África: Prossegue a tendência para a abolição da pena de morte

Nos últimos anos, a questão do direito à vida e à liberdade contra a tortura tem tido uma tendência positiva no continente africano. A Guiné Equatorial planeia ser o 24º a abolir a pena de morte.

A Guiné Equatorial planeia abolir a pena de morte até ao final do ano – tornando-se o 24º país do continente africano a fazê-lo. A mudança legislativa é considerada uma reforma essencial neste que é um dos países mais autoritários do mundo.

O Burkina Faso, por exemplo, só permite execuções judiciais em caso de condenação por crimes de guerra. E a República Centro-Africana proibiu a pena de morte para qualquer crime em junho de 2022, depois de a Serra Leoa promulgar legislação semelhante em 2021. Embora tenham leis que o permitam, o Quénia, Malawi, Uganda e Zimbábue não realizaram qualquer execução recentemente.

A diretora regional para a África Oriental e Austral da Human Rights Watch Muleya Mwananyanda fala numa tendência positiva em África.

“Houve progressos na abolição da pena de morte em vários países, incluindo Serra Leoa, Gana e República Centro-Africana. Portanto, a tendência é que haja cada vez mais países a abolir a pena de morte na prática, mesmo que ainda a tenham em vigor. Estamos a assistir a uma tendência de queda, a pena de morte não é mais popular no continente.”

Embora alguns países tenham abolido ativamente a pena de morte, o número de sentenças registadas em todo o continente aumentou 22% no ano passado… Em muito contribuiu a República Democrática do Congo, onde se contaram pelo menos 81 casos em 2021, comparando com 20 no ano anterior.

Congresso Mundial Contra a Pena de Morte

Entre 15 e 18 de novembro, ex-prisioneiros do corredor da morte, políticos e ativistas dos direitos humanos estão reunidos na capital alemã com o objetivo de persuadir mais Governos a assumir compromissos no sentido de abolir a pena de morte.

É o caso da Zâmbia que tem em curso um projeto de lei nesse sentido, como explicou à DW, no Congresso Mundial Contra a Pena de Morte, em Berlim, o ministro da Justiça zambiano, Mulambo Haimba.

“Não executamos ninguém há 25 anos.
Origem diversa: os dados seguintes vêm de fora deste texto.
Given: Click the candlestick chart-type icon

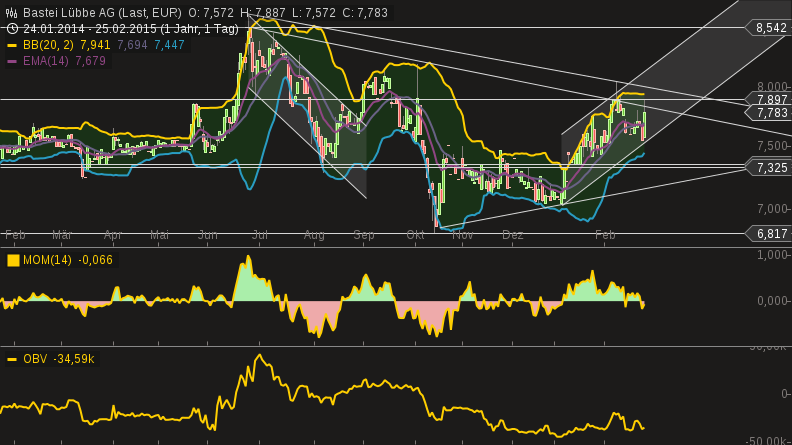Looking at the screenshot, I should (x=12, y=13).
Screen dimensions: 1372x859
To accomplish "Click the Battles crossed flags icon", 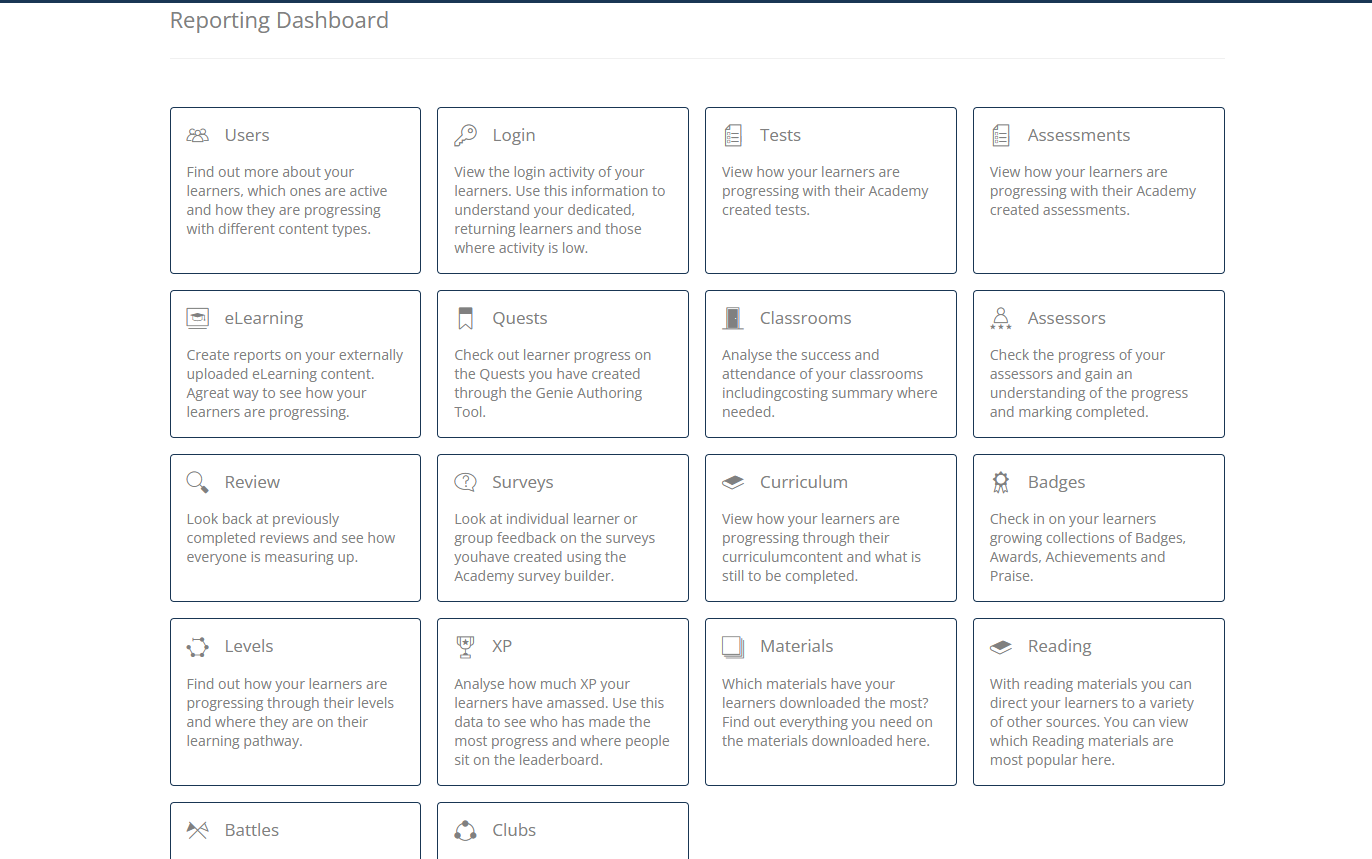I will tap(198, 831).
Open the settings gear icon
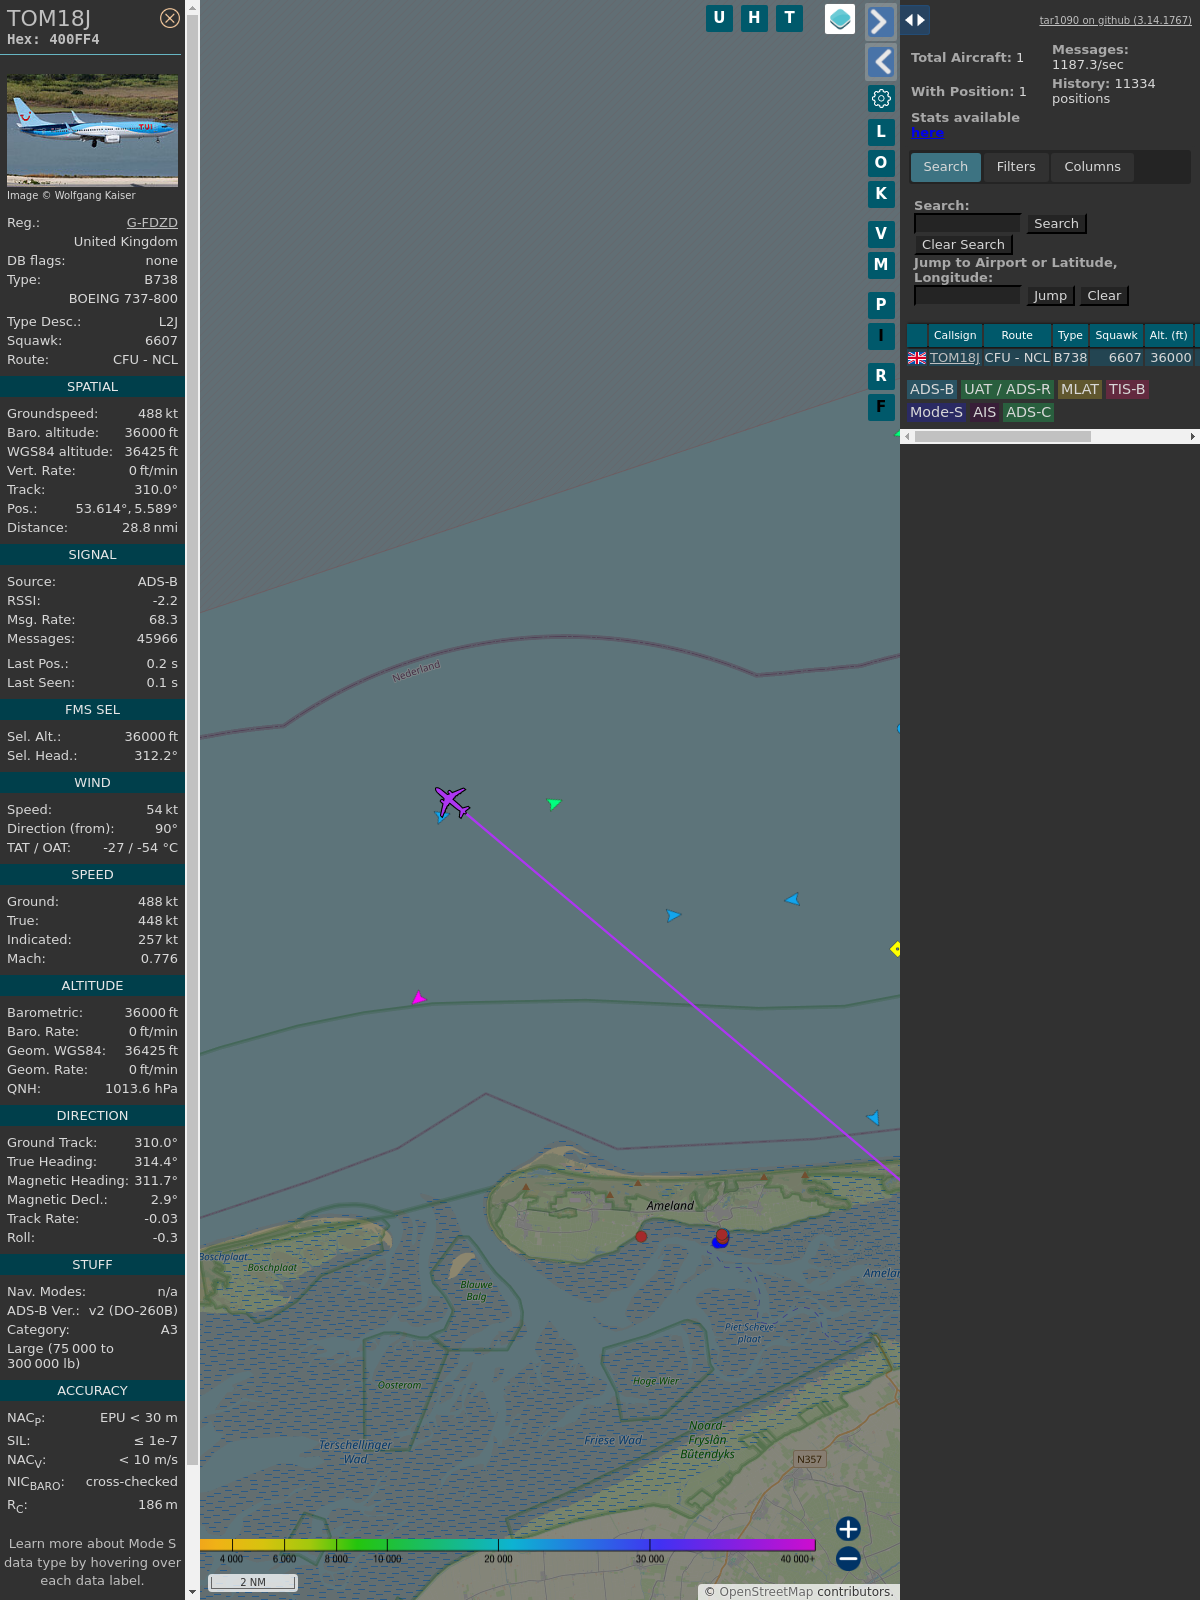Screen dimensions: 1200x1600 [x=881, y=98]
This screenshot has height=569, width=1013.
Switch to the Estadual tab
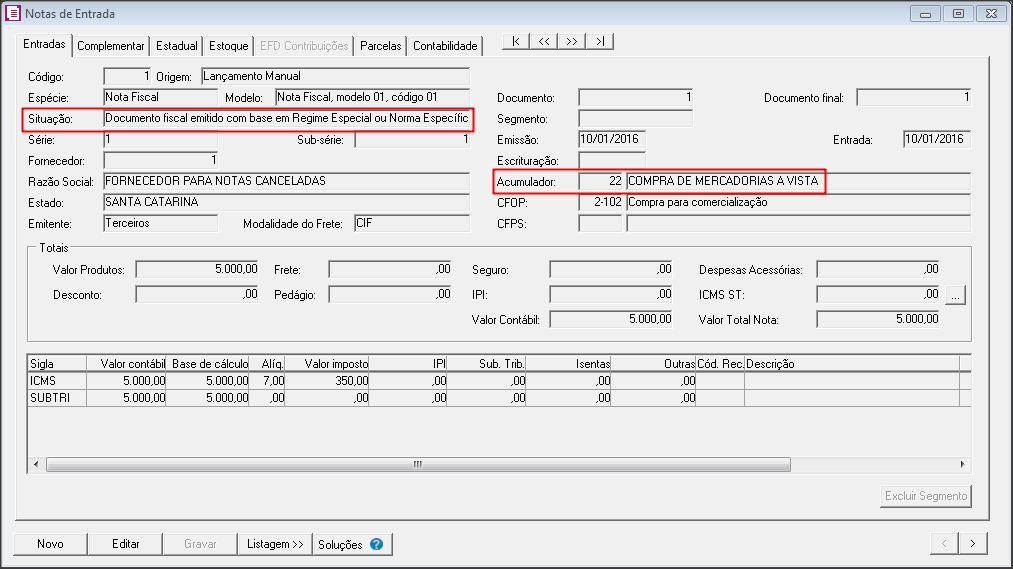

Moralmente, acreditamos que a pena de morte não é uma punição apropriada. É torturante. Vai contra as convenções que assinamos como país… O mundo mudou. E queremos fazer parte disso. Queremos ser um farol para o continente africano e mostrar que temos de tomar essas medidas, e fazê-lo por lei. Para que possamos dar esperança às gerações futuras.”

Segundo dados da Amnistia Internacional, a pena de morte foi abolida na lei ou na prática em 144 países. No entanto, esta organização registou um aumento de execuções e sentenças de morte na revisão anual sobre o uso da pena capital, publicada em março, relativa ao ano passado. A organização documentou pelo menos 579 execuções em 18 países, mas especulou que o número de casos não relatados possa ser muito maior, em parte porque alguns Estados, como a China, mantiveram as execuções em segredo.

Em África, o Egito tem sido um dos aplicadores da pena de morte mais ativos do mundo, nos últimos dois anos, com 83 pessoas executadas em 2021. Um realidade preocupante para Muleya Mwananyanda da Human Rights Watch.

“De um modo geral, 2021 viu um aumento preocupante nas execuções e sentenças de morte, pois alguns dos carrascos mais proeminentes do mundo voltaram aos negócios como de costume e os tribunais foram libertados das restrições da COVID-19”.Na África Oriental e Austral, o número total de execuções mais que duplicou, porque o número aumentou em dois países: a Somália executou 21 pessoas e o Sudão do Sul pelo menos nove.